Music by itself cannot heal a disease. No one these days, however, disputes that music can heal the soul, making illness more bearable.
Some time ago I wrote about Alive Inside, a movie that documents the success of therapeutic music programs with elderly participants who have dementia of Alzheimers. The program, started by Dan Cohen, pairs a patient with an iPod music player that contains recording of favorite music from a person’s life. Check out this video clip from the documentary.
Cohen’s ideas, despite demonstrated and sometimes extraordinary success with memory patients, were slow to be widely accepted, but not anymore. Now Cohen’s organization, Music and Memory, is joined by other groups, all rushing to create musical joy for people and maybe even helping them relax and remember things.

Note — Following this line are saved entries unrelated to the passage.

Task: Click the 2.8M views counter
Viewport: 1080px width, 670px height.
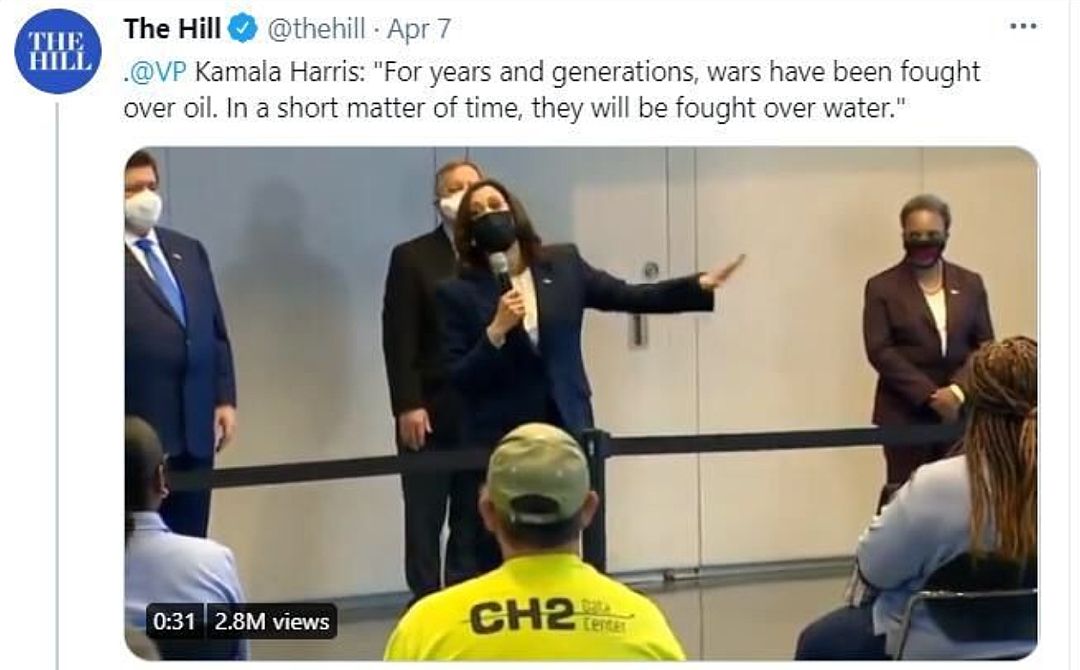Action: tap(271, 621)
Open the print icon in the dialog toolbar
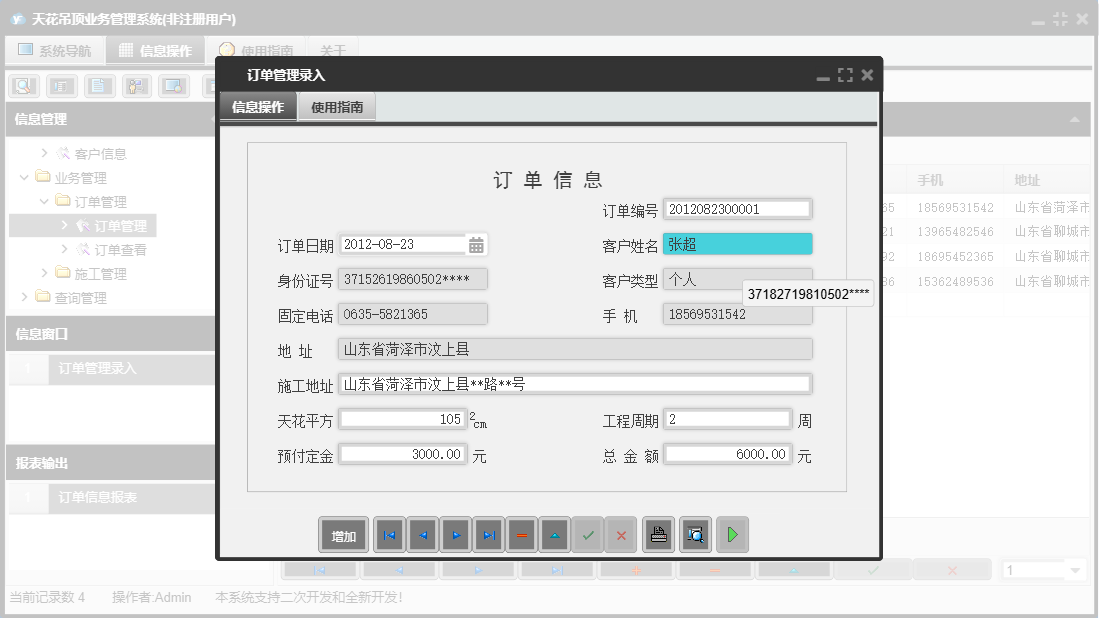 tap(658, 535)
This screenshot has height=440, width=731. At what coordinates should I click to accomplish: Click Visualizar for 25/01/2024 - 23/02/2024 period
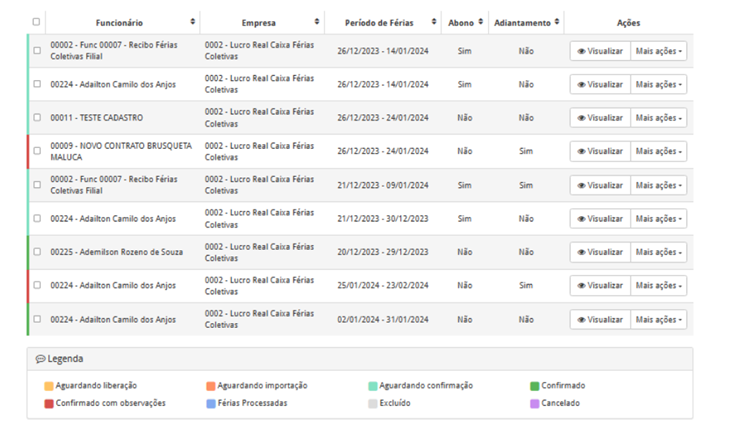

The July-August 2015 issues of the AARP Bulletin features an article, The Healing Power of Music, describing Cohen’s work as well as other music therapy programs and interviewing family members. The most powerful part of the article is the interview with a George Mason University neuroscientist:
Flinn and Maguire followed a group of 45 people impaired with Alzheimer’s or other dementia who regularly sang. They tested the group constantly with the Mini Mental State Examination, a cognitive diagnostic test. Flinn and Maguire showed that the mental acuity of those people who regularly sang went up sharply over a four-month period.
The article also mentions the Book Musicophilia, by neurologist Oliver Sachs. I’ve read the book and highly recommend it because Dr, Sachs writes about music and the brain in understandable prose, describing where and how the brain processes music and the transformative power of listening to music.